Prompt A: Reproduce the Vanderbilt basketball article word for word from "Byington doesn’t believe" to "said and done.".
Prompt B: Pick up the article on Mark Byington's roster changes where it stops and keep writing it.

Text shown:
* * *
How Mark Byington Adjusted Roster Strategy in Second Offseason at Vanderbilt

Vandy on SI caught up with Vanderbilt men's basketball coach Byington for an exclusive interview.
Mark Byington and Vanderbilt needed a size overhaul heading into 2025-26.
Mark Byington and Vanderbilt needed a size overhaul heading into 2025-26. | Dale Zanine, Imagn

As Mark Byington reflected on the 2024-25 season and evaluated where he wanted to go in the transfer portal, he realized how tired he was of standing on the sideline and watching his team fade down the stretch of games. 

Byington doesn’t believe it was a result of a lack of effort, but he also isn’t hiding from the stretches of poor second-half play in SEC games that could’ve raised his team’s seed when it was all said and done. 

The more it happened, the more Byington knew that he had a problem on his hands and that he had to fix it. As a result, he did all he could to negate his team’s issues in the transfer portal this spring. 

“I thought our team would wear down in the second half of games last year and I thought that was our size disadvantage,” Byington told Vandy on SI. “There were some times where we could be hard nosed, we could be scrappy, we can kind of make up for things sometimes in the first half, and I think just the overall size might have worn us down a little bit. So identifying that part was a weakness with us, we got bigger, and at every position.”
* * *
(Saved data)
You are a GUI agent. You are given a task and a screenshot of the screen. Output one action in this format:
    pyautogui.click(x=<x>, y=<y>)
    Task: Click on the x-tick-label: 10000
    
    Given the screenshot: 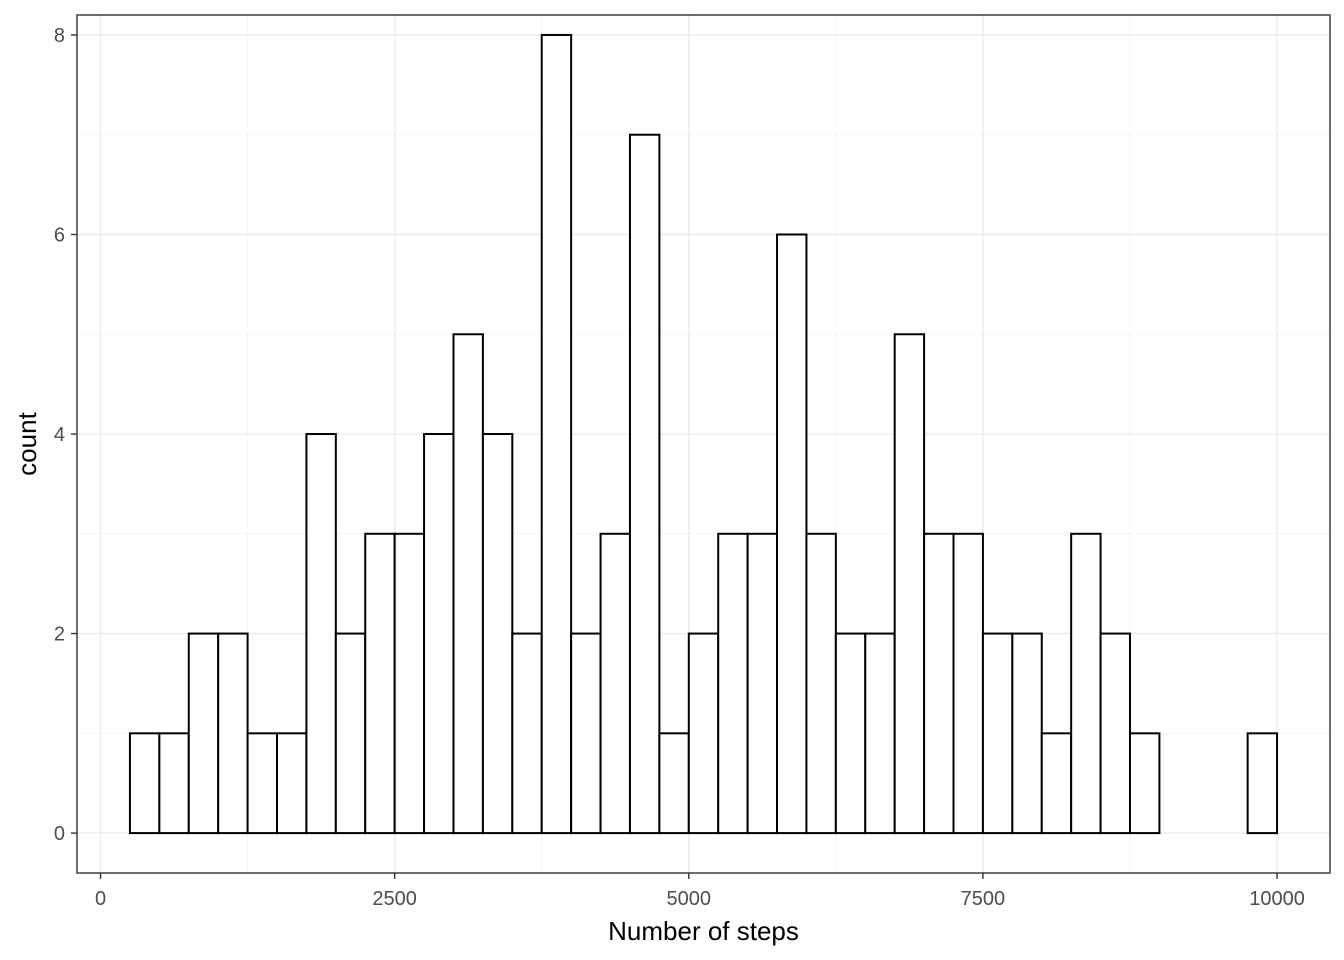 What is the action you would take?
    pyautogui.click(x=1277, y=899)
* * *
Exercise response A:
Byington doesn’t believe it was a result of a lack of effort, but he also isn’t hiding from the stretches of poor second-half play in SEC games that could’ve raised his team’s seed when it was all said and done.

Exercise response B:
When Vanderbilt was at its best, it was running a spaced out lineup that could play fast and positionless like Byington wanted. When it was at its worst often came in the second half of games and was a result of it being outmatched on the frontline or its two bigs–both of which were closer to natural four men than true SEC centers–getting themselves into foul trouble. 

As Byington sat back and looked at a league that includes Florida–which Byington believes wants to play 6-foot-11 center Alex Condon somewhere else other than the five and Tennessee wanting to play three “good sized” guys in the frontcourt, he and his staff had to evolve their thinking. 

“The priority this recruiting season was to gain some more length, size. We knew going into last year we were maybe the smallest team in the SEC regarding length, size so we wanted to upgrade that, which we did,” Vanderbilt assistant coach Xavier Joyner told Vandy on SI. “That was a priority, looking for some guys with length and also upgrading the shooting.”

Byington has always appeared to be off put by the notion that only size at the four and the five matters, he generally notes that wingspan and height at the other positions matter as well. His effusive praise of former Vanderbilt guard Grant Huffman being 6-foot-4 and a true point guard is an indicator of what he prioritized as he filled out his roster in the spring. 

Vanderbilt projects to have just three rotation players under 6-foot-7 and plans to play 6-foot-8 Washington transfer Tyler Harris at the two. That’s something that excites Byington–who wanted his smaller roster to identify with a “positionless” mindset last offseason and now appears to want a similar mindset for his bigger group. 

“There's gonna be times where you're gonna be seeing us play a 6-foot-7 or 6-foot-8 shooting guard this year, and we might be 6-foot-7, 6-foot-8 at our two, three and four position and then have 6-foot-10, 6-foot-11 on the inside. So we are gonna be bigger. We are gonna have to adjust our style a little bit and that's what I'm doing this summer is kind of tweaking and seeing what fits.” 

Byington admits that the summer is one of his favorite times of the year in the workplace as a result of the opportunity it provides to teach and be hands on with his team rather than having to focus on retention and the business side of things, but when he refers to the experimentation he plans on, he is borderline giddy.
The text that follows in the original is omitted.